Dość szybko przyrasta liczba nowych małych hoteli oraz osób, które dysponują kilkoma lub kilkunastoma apartamentami do krótkoterminowego wynajęcia w modelu bed and breakfast. Ci ostatni to ciekawy rodzaj klienta, bo w kwestiach związanych z rezerwacjami i obsługą wynajmujących mają podobne wymagania jak hotele. Zarządcy mniejszych placówek i apartamentów z reguły są osobami mobilnymi, więc oczekują możliwości dostępu do wszystkich informacji operacyjnych o ich biznesie z laptopów, smartfonów lub tabletów. Nie mają też własnych działów sprzedaży, więc bazują na usługach świadczonych przez serwisy rezerwacyjne, konieczne jest zatem zintegrowanie dwóch lub więcej systemów, co nie należy do prostych zadań.

Dlaczego?

Nie każda firma programistyczna, która tworzy oprogramowanie dla hoteli, jest w stanie dogadać się z dużymi dostawcami usług rezerwacyjnych. A największy problem pojawia się, gdy, dajmy na to, właściciel hotelu udostępni te same pokoje w swojej placówce dwóm lub większej liczbie systemów rezerwacyjnych. Wówczas istnieje prawdopodobieństwo, że ten sam pokój zostanie zarezerwowany dwa razy w tym samym terminie. Rozwiązaniem byłby centralny komputer, w którym następowałaby od razu blokada danego pokoju. Nie ma z tym problemu, gdy taki komputer jest w siedzibie placówki lub w chmurze. Ale gdy – jak wspomniałem wcześniej – właściciel ma oprogramowanie hotelowe na swoim laptopie zawsze ze sobą, ponosi takie ryzyko. Dlatego raczej wszyscy będą skłaniali się do przenoszenia oprogramowania zarządzającego do chmury. Kolejnym problemem w większości firm typu software house jest brak kreatywnych zespołów interdyscyplinarnych, łączących warstwę oprogramowania i sprzętu peryferyjnego, takiego jak zamki czy urządzenia sterujące w obiekcie, gdyż utrzymanie takich projektów jest bardzo kosztowne. Tu właśnie pojawia się miejsce dla integratorów, którzy potrafią dostarczyć kompletne, szyte na miarę rozwiązanie.

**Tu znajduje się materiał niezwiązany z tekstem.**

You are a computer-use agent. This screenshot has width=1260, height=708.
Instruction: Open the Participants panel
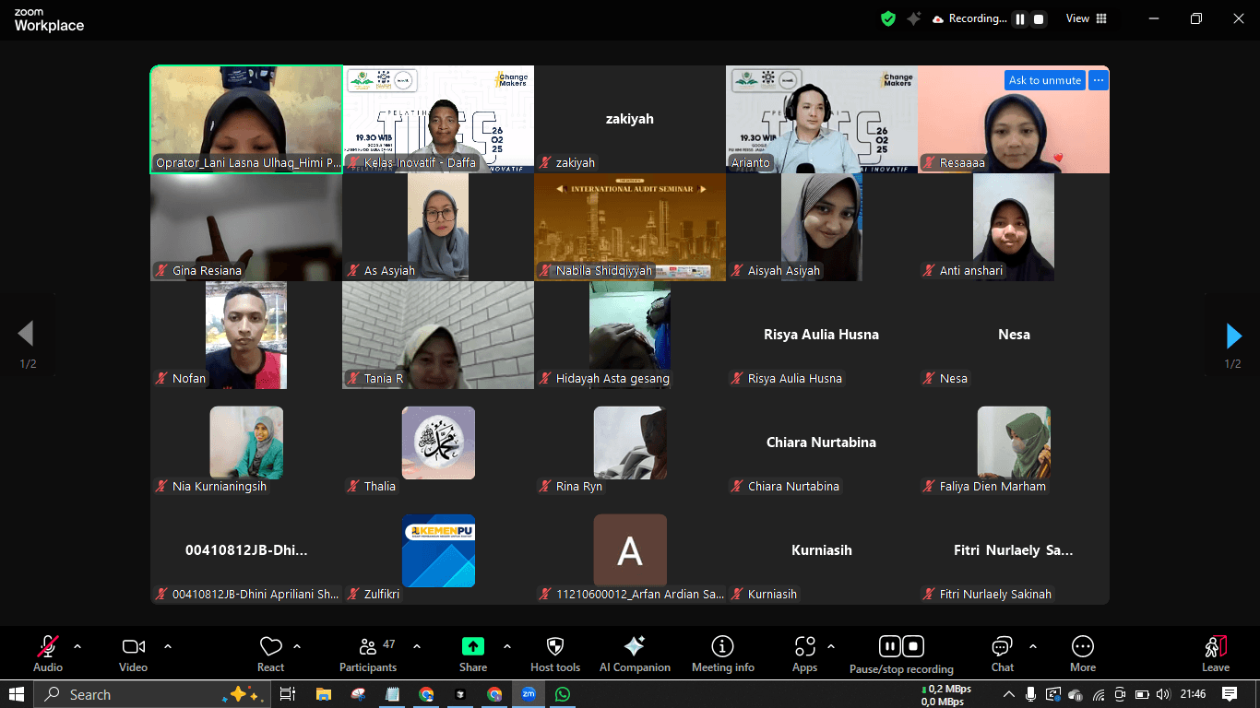pyautogui.click(x=367, y=653)
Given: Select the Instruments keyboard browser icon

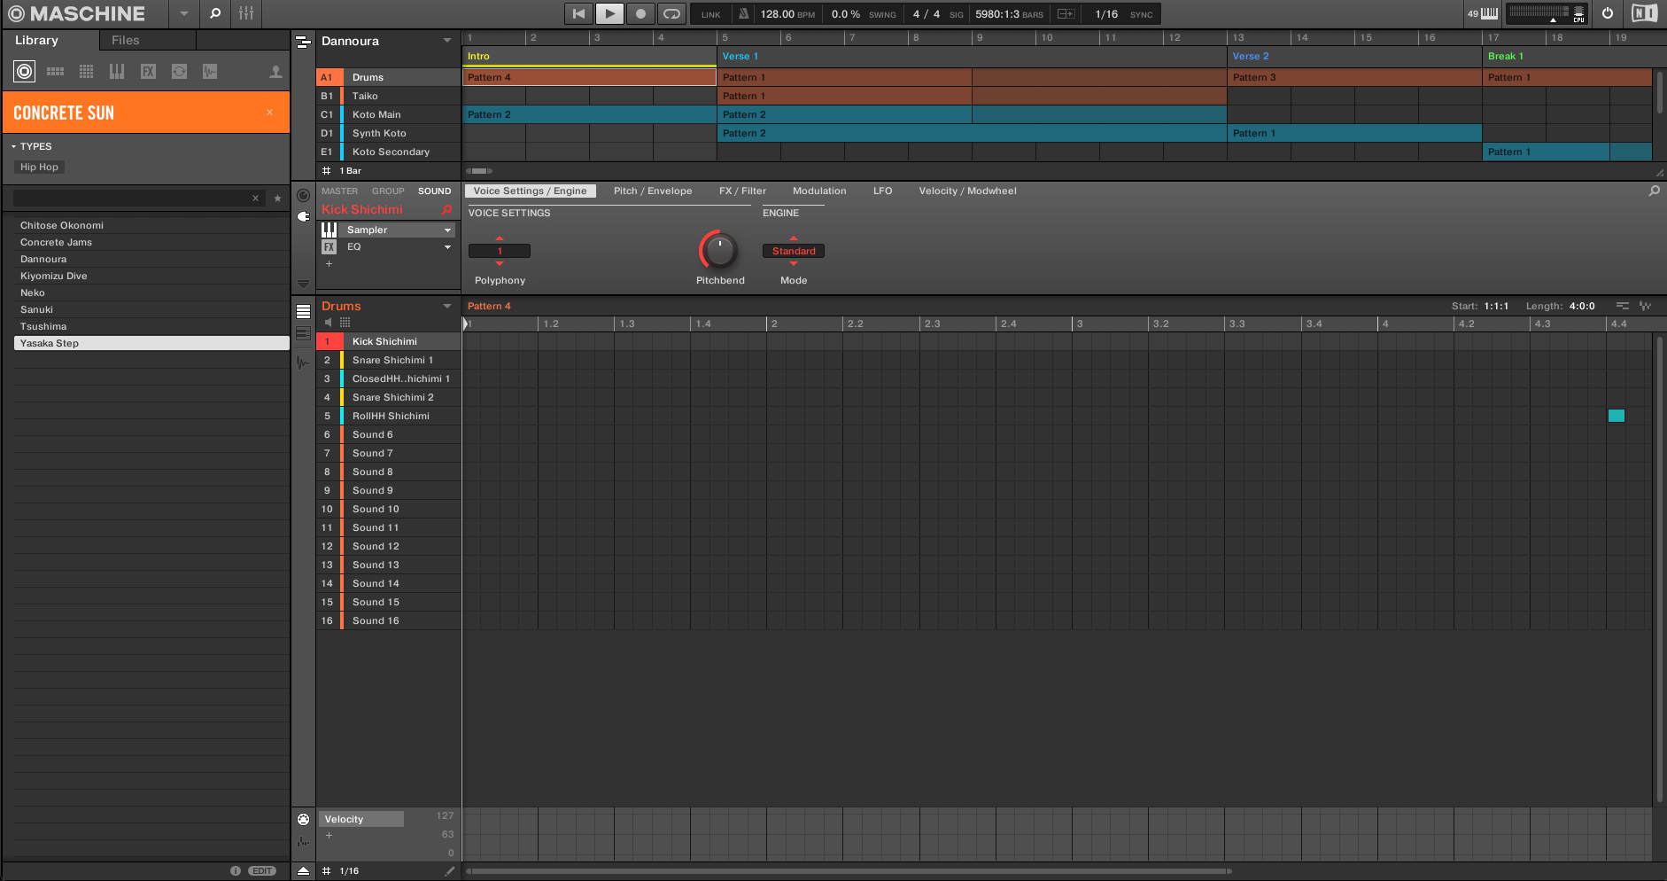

Czy w branży gastronomicznej są podobne kłopoty?

U tych klientów już kilka lat temu zmieniło się podejście do sposobu zarządzania procesami biznesowymi. W placówkach gastronomicznych dominują teraz rozwiązania chmurowe, a w samym lokalu instalowane są tylko terminale. Ich właściciele często też zastanawiają się, jak uatrakcyjnić pobyt gościa. Pojawiają się więc tablety z systemem Android, na których zainstalowana jest aplikacja z interaktywnym menu, z którego klient może wybierać interesujące go potrawy. Oprogramowanie takie daje klientowi duży komfort, chociażby ze względu na wielojęzyczność komunikacji, a także rozwiązuje problemy kadrowe.